New Medicare Reporting Requirements for the New YearBy | On Feb 09, 2011
Certain provisions of the Medicare, Medicaid and SCHIP Extension Act of 2007 came into effect with the New Year. Beginning on January 1, 2011, insurers must report any loss payment that is made to a Medicare beneficiary that “does or could” include compensation for medical treatment and ongoing responsibility for medical treatment.
The report must include the identity of the beneficiary of the settlement, along with detailed information relating to the settlement and judgment, or other payment that minimizes any portion of the beneficiary’s health costs.
It is important for employers to be aware of these reporting requirements, because they may be required to report judgments or settlements of employment claims to Medicare. In fact, in those claims where the employee alleges that he or she suffered a physical or emotional injury with related medical expenses, then a judgment or settlement must be reported to Medicare.
So, for example, the report could be required for judgments or settlements in claims of discrimination, harassment, assault, battery, and infliction of emotional distress.
If an employer pays a portion of the judgment or settlement, then the employer is responsible for making the report. If the employer is fully-insured and the insurer pays the entire settlement or judgment, then the insurer is required to make the report.

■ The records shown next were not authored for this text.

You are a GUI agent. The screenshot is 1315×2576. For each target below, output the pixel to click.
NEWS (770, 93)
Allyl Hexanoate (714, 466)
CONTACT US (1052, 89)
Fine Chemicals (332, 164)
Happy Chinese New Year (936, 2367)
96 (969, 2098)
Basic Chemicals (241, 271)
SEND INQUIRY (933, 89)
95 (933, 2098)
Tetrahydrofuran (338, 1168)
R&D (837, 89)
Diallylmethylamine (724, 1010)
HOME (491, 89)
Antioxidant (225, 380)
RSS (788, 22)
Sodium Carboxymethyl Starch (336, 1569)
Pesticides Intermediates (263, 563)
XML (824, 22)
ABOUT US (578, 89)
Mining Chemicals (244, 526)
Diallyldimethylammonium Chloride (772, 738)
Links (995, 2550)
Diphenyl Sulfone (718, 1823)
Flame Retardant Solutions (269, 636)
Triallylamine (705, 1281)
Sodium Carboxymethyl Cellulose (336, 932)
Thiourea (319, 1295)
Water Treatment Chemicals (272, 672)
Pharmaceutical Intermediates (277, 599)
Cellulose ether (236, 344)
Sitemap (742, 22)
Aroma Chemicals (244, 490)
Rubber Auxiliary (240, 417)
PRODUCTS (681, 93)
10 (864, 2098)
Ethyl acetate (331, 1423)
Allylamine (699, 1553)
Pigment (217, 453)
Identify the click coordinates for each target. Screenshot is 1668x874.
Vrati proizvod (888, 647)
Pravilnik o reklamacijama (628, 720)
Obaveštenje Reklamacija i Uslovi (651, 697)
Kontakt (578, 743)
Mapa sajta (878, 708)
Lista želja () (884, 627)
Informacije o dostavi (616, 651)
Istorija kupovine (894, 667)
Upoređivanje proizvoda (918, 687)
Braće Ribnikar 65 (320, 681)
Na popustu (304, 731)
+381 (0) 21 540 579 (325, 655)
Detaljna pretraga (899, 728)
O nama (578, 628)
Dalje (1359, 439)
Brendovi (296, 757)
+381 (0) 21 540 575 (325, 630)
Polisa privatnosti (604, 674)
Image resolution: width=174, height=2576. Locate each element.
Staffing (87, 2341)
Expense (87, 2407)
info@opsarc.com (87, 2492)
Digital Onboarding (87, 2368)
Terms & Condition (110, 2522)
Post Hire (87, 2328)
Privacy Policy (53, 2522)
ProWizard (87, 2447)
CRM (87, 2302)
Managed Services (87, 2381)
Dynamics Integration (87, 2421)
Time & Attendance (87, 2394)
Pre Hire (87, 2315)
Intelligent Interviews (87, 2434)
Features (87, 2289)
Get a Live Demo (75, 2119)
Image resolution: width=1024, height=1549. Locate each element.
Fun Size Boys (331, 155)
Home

Of course, these requirements only apply if the employee is a Medicare beneficiary. Medicare beneficiaries include persons 65 or older and persons of any age who (a) have end stage renal disease (kidney disease/dialysis patients), and (b) apply or will potentially apply for Social Security Disability Insurance (“SSDI”). Employees who receive, or will potentially apply for, SSDI may include worker’s compensation claimants who are permanently and totally disabled.